Job
Rewrite the material below as a numbered list with one item per line, and leave out the blank lines.
--- Data provided ---
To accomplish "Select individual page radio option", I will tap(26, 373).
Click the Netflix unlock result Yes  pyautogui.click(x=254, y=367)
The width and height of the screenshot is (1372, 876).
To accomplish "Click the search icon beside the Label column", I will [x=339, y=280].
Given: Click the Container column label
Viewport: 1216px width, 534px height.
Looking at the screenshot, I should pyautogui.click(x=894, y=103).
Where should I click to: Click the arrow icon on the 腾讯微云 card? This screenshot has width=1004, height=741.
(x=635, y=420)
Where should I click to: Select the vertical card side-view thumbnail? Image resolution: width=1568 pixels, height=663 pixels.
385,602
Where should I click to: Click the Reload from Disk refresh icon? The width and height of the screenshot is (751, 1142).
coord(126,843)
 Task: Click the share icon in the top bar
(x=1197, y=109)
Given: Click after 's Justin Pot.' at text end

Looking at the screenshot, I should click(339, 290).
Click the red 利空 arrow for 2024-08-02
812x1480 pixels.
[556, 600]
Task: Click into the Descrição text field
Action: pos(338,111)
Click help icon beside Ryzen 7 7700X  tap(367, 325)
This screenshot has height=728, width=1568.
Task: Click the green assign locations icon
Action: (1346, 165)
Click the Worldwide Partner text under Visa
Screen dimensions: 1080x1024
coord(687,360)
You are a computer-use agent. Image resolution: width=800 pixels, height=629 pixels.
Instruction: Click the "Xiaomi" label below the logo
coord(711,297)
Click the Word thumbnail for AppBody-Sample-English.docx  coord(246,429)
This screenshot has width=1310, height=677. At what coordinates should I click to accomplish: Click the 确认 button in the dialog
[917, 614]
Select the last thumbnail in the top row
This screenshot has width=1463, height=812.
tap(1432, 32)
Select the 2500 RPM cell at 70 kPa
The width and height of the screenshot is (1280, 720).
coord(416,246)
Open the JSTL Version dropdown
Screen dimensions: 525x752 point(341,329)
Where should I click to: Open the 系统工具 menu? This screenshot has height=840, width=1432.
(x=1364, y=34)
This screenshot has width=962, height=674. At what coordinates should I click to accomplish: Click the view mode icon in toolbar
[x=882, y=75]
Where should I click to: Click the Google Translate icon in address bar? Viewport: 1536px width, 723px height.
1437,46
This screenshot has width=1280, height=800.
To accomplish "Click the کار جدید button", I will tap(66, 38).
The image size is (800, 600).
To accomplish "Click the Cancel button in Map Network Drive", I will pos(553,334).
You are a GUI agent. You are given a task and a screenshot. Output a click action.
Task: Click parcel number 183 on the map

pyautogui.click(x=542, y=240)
---
Answer to this task
1. To accomplish "Select individual page radio option", I will tap(26, 373).
2. Click the Netflix unlock result Yes  pyautogui.click(x=254, y=367)
3. The width and height of the screenshot is (1372, 876).
4. To accomplish "Click the search icon beside the Label column", I will [x=339, y=280].
5. Given: Click the Container column label
6. Viewport: 1216px width, 534px height.
7. Looking at the screenshot, I should pyautogui.click(x=894, y=103).
8. Where should I click to: Click the arrow icon on the 腾讯微云 card? This screenshot has width=1004, height=741.
9. (x=635, y=420)
10. Where should I click to: Select the vertical card side-view thumbnail? Image resolution: width=1568 pixels, height=663 pixels.
11. 385,602
12. Where should I click to: Click the Reload from Disk refresh icon? The width and height of the screenshot is (751, 1142).
13. coord(126,843)
14.  Task: Click the share icon in the top bar
15. (x=1197, y=109)
16. Given: Click after 's Justin Pot.' at text end
17. Looking at the screenshot, I should click(339, 290).
18. Click the red 利空 arrow for 2024-08-02
19. 812x1480 pixels.
20. [556, 600]
21. Task: Click into the Descrição text field
22. Action: pos(338,111)
23. Click help icon beside Ryzen 7 7700X  tap(367, 325)
24. This screenshot has height=728, width=1568.
25. Task: Click the green assign locations icon
26. Action: (1346, 165)
27. Click the Worldwide Partner text under Visa
28. Screen dimensions: 1080x1024
29. coord(687,360)
30. You are a computer-use agent. Image resolution: width=800 pixels, height=629 pixels.
31. Instruction: Click the "Xiaomi" label below the logo
32. coord(711,297)
33. Click the Word thumbnail for AppBody-Sample-English.docx  coord(246,429)
34. This screenshot has width=1310, height=677. At what coordinates should I click to accomplish: Click the 确认 button in the dialog
35. [917, 614]
36. Select the last thumbnail in the top row
37. This screenshot has width=1463, height=812.
38. tap(1432, 32)
39. Select the 2500 RPM cell at 70 kPa
40. The width and height of the screenshot is (1280, 720).
41. coord(416,246)
42. Open the JSTL Version dropdown
43. Screen dimensions: 525x752 point(341,329)
44. Where should I click to: Open the 系统工具 menu? This screenshot has height=840, width=1432.
45. (x=1364, y=34)
46. This screenshot has width=962, height=674. At what coordinates should I click to accomplish: Click the view mode icon in toolbar
47. [x=882, y=75]
48. Where should I click to: Click the Google Translate icon in address bar? Viewport: 1536px width, 723px height.
49. 1437,46
50. This screenshot has width=1280, height=800.
51. To accomplish "Click the کار جدید button", I will tap(66, 38).
52. The image size is (800, 600).
53. To accomplish "Click the Cancel button in Map Network Drive", I will pos(553,334).
54. You are a GUI agent. You are given a task and a screenshot. Output a click action.
55. Task: Click parcel number 183 on the map
56. pyautogui.click(x=542, y=240)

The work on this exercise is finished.